Although these findings are promising, a number of technical challenges, including increasing the sensitivity of ctDNA detection, must be overcome before ctDNA assays can be applied clinically. Another challenge is that, theoretically, ctDNA may be released by a tumor before the tumor can be detected definitively with current imaging technologies, raising questions about how patients with detectable ctDNA but no tumor detectable by imaging would be managed medically.
Exosomes are another type of biomarker currently under investigation. They are extracellular, nano-sized vesicles (tiny membrane-enclosed cell fragments) that contain proteins, DNA, and RNA. All cells, including cancer cells, release exosomes. These tiny vesicles can enter the bloodstream and travel throughout body. Over the past decade, researchers have been exploring the use of exosomes as potential biomarkers for various diseases, including cancer.

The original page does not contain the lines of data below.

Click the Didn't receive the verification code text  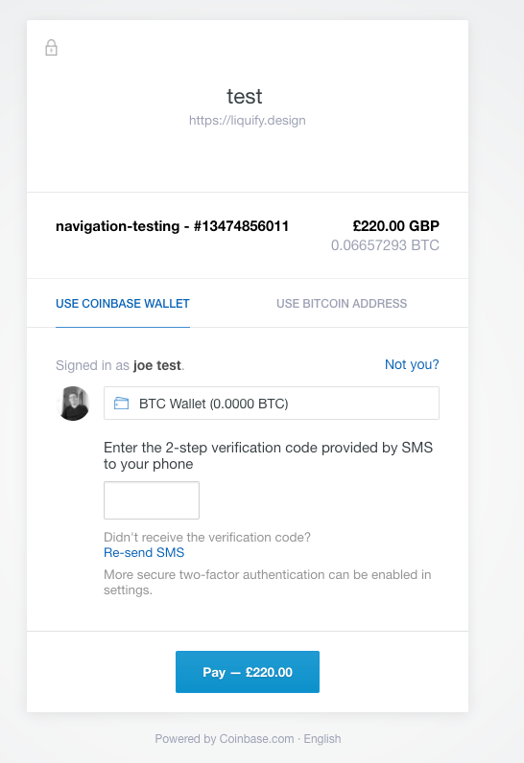click(207, 537)
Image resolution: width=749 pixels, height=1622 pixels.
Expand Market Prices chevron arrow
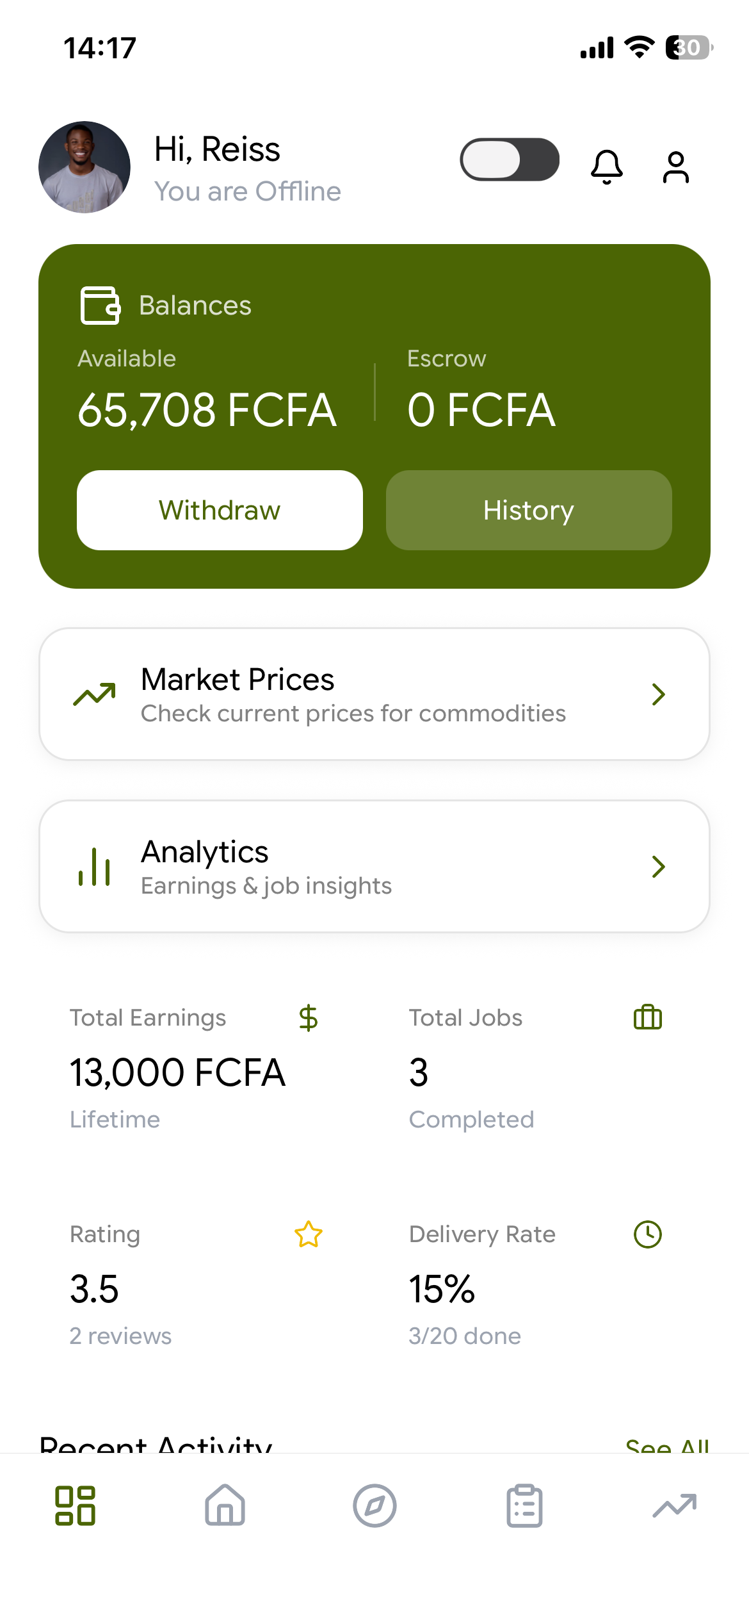point(658,694)
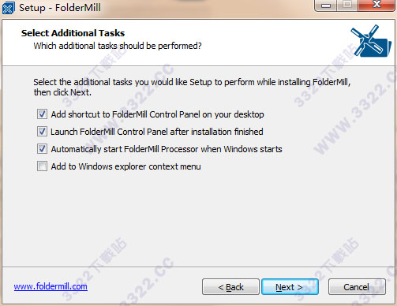This screenshot has width=397, height=306.
Task: Click the 'Add to Windows explorer context menu' label
Action: 125,166
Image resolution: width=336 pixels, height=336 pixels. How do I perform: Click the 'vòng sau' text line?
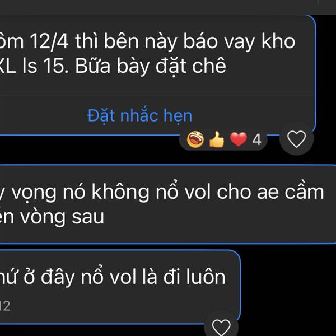52,217
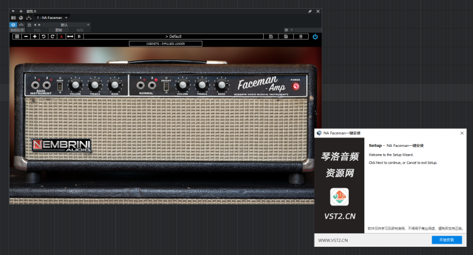Click the undo arrow in plugin toolbar
The width and height of the screenshot is (473, 255).
click(43, 37)

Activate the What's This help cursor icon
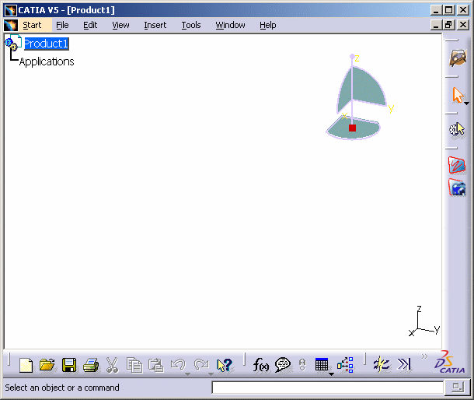(x=225, y=365)
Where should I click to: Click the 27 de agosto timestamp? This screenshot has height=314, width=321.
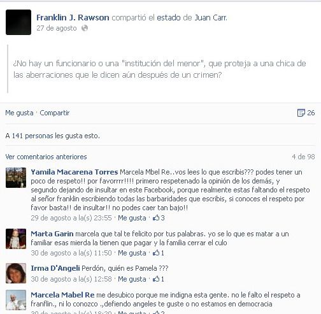pos(57,28)
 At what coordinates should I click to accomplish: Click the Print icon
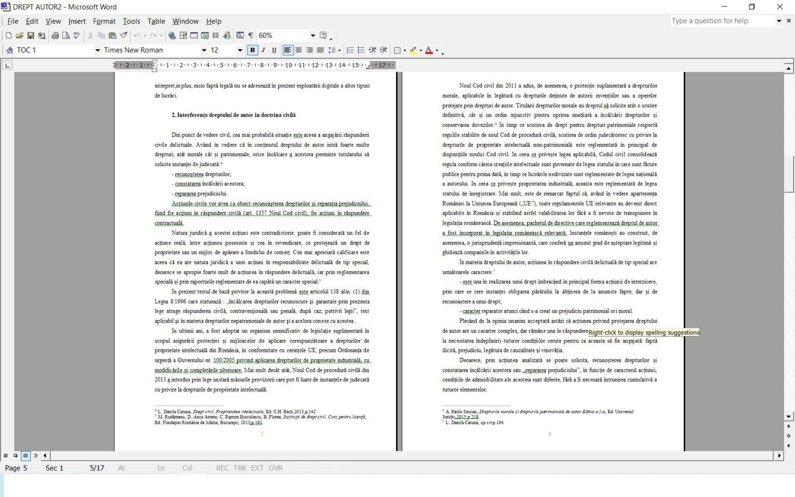[55, 35]
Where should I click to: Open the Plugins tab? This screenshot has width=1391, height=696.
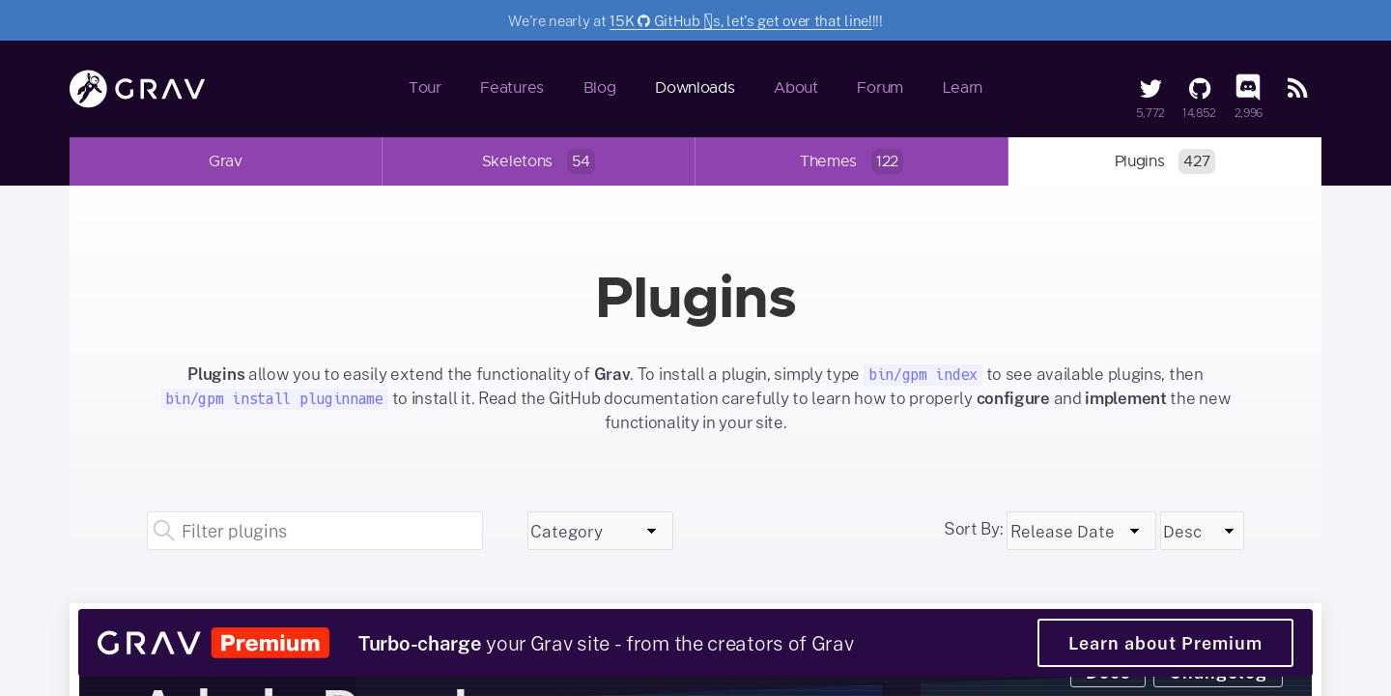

In 2015, NCI-supported researchers reported that a protein called glypican 1 (GPC1), which is abundantly expressed on the surface of breast and pancreatic cancer cells, is also found on the surface of most exosomes derived from these cells. The presence of GPC1 on exosomes derived from normal breast and pancreatic cells is rare. The researchers then developed a method for detecting exosomes in blood and examined the blood of 190 patients with pancreatic cancer, 32 patients with breast cancer, and 100 healthy donors. In comparison with the healthy donors, all patients with pancreatic cancer and 75 percent of patients with breast cancer had higher levels of GPC1-containing exosomes in their blood.
Additional preliminary experiments suggest that GPC1 might be a marker for early pancreatic disease. Blood levels of GPC1-containing exosomes were consistently higher among five patients with pancreatic cancer precursor lesions than among healthy donors or 26 patients with benign pancreatic disease, such as chronic pancreatitis. The researchers validated their findings in an independent group of patients that included six with chronic pancreatitis, 56 with pancreatic cancer, and 20 healthy donors.
If these preliminary findings are confirmed, the results raise the possibility that a noninvasive screening test to detect pancreatic cancer early may be possible, opening the door to potentially curative surgery or the development of other new therapeutic interventions for more patients diagnosed with this frequently fatal disease.
The above-described research and applications, both realized and potential, represent only a small fraction of NCI’s efforts to advance cancer prevention and early detection. This work and these intriguing possibilities have been bolstered by our increasing knowledge and understanding of cancer and the advanced technologies that are ushering in the new era of precision medicine.